Oltre all’aspetto economico la latitanza del P. si manifestò altresì sul fronte dell’assistenza affettiva e psicologica fino a rifiutare decisamente la paternità del figlio D., che disconobbe, costringendo così la B. a ricorrere per via giudiziaria per ottenere il riconoscimento della paternità del P. rispetto al figlio D.
Con una prima sentenza del tribunale per i minori di Firenze veniva accertata la paternità del P. e l’accertamento veniva poi confermato definitivamente – a seguito dell’annullamento della prima sentenza per motivi procedurali – con la successiva sentenza della corte d’appello di Firenze n. 931 del 14 aprile 2006 e la dichiarazione di inammissibilità del ricorso per cassazione promosso dal P.
Le condizioni di vita della B. e del figlio D. per tutti gli anni successivi sono state descritte dalla teste e riscontrate dalla dichiarazione del teste C.: dopo il fallimento dell’attività commerciale di profumeria, la B. aveva iniziato a lavorare facendo assistenza agli anziani, guadagnando all’incirca 600/700.000 lire al mese.
Solo grazie all’aiuto dei genitori, con i quali conviveva assieme al figlioletto, la B. aveva potuto far crescere il figlio D. e provvedere a tutte le sue necessità primarie, peraltro affrontando da sola il difficile compito di seguire il figlio anche presso le strutture sociosanitarie e scolastiche ove D. veniva seguito per alcuni problemi di tipo caratteriale. Il ragazzo veniva, infatti, seguito da una pedagogista e da una psicologa ed aveva usufruito durante l’iter scolastico dell’insegnante di sostegno.
La B. ha orgogliosamente rivendicato il proprio ruolo di madre e la crescita complessivamente serena che era riuscita – pure con mille difficoltà – a garantire al figlio, oggi indipendente e con un’attività lavorativa, ed ha precisato che proprio l’aspetto delle difficoltà caratteriali e dei problemi di crescita incontrati dal figlio era stato verosimilmente determinante nel generare l’atteggiamento di rifiuto del padre successivamente ai primi anni di vita del bambino.
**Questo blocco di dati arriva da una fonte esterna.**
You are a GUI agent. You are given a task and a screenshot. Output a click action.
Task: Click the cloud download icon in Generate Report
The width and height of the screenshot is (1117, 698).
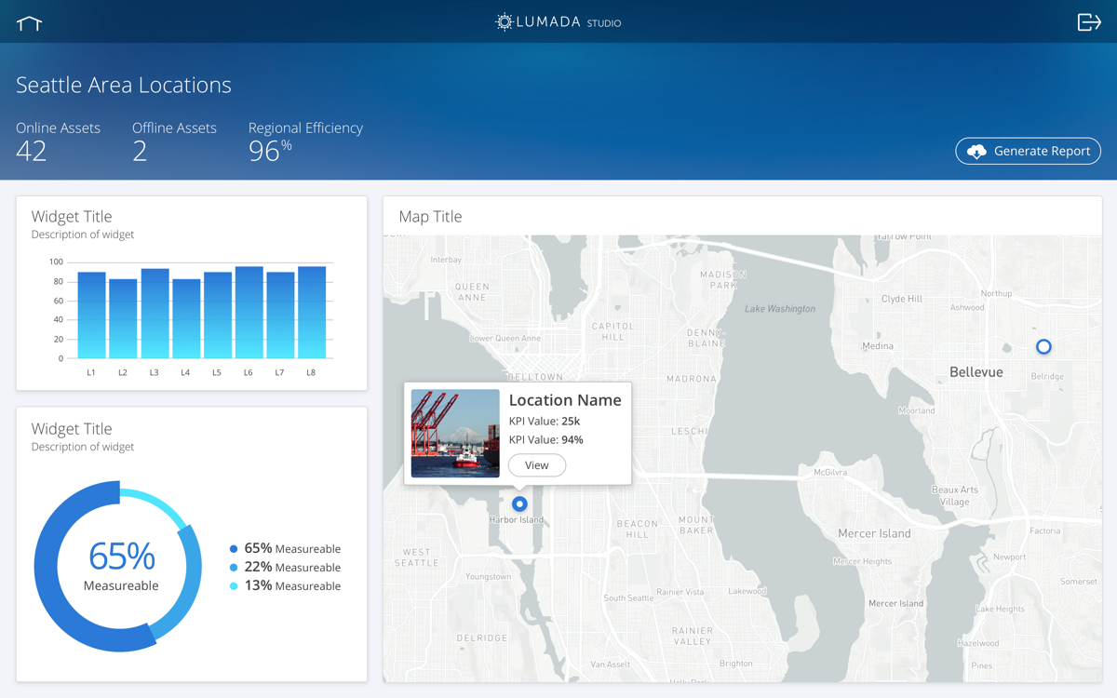(976, 152)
Orbene, la testimonianza della B., nonostante il tempo trascorso, è risultata coerente, precisa e non precostituita ed è stata riscontrata dal teste C., dirigente e amico del padre della B., ormai deceduto, che si era con lo stesso spesso confidato circa la situazione familiare; si tratta, dunque, di un teste che non può neppure dirsi attualmente legato da vincoli di particolare amicizia personale con la teste e perciò particolarmente attendibile.
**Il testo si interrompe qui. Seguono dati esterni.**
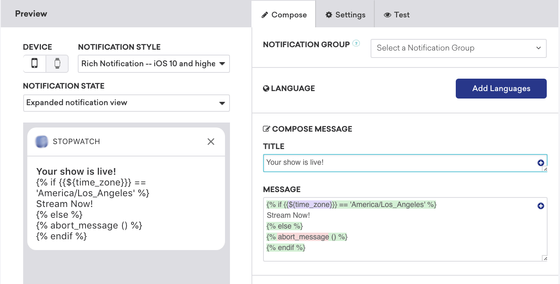Click the edit icon beside Compose Message
Viewport: 560px width, 284px height.
pyautogui.click(x=267, y=129)
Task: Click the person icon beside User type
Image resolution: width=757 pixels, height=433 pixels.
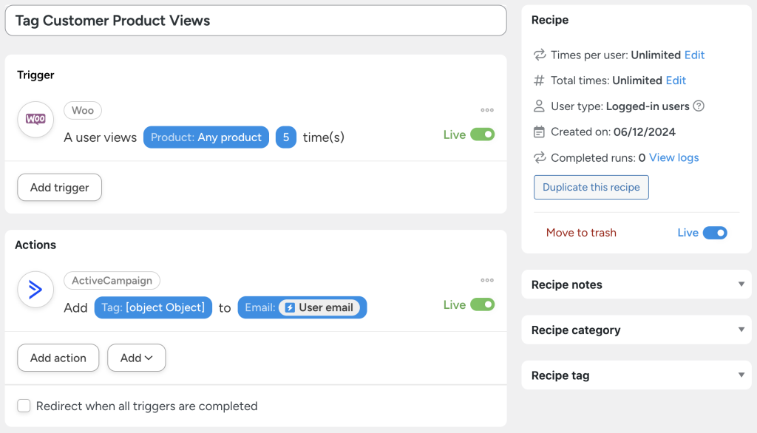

Ebbene, sulla base delle superiori dichiarazioni può dirsi con certezza provato l’inadempimento da parte del P. agli obblighi di assistenza morale e materiale derivanti dal rapporto genitoriale nei confronti del piccolo D.B. e lo stato di bisogno in cui gravava la madre per la crescita e sviluppo del figlio.
Né a giustificazione del sostanziale e totale disinteresse che il P. a partire dagli anni ’87-‘88 ha dimostrato nei confronti del figlio D. può – come ha fatto l’imputato – portarsi la irriducibile convinzione della mancata filiazione, tanto che il P. ha continuato a contestare le sentenze e le prove a fondamento delle pronunzie che hanno accertato la paternità.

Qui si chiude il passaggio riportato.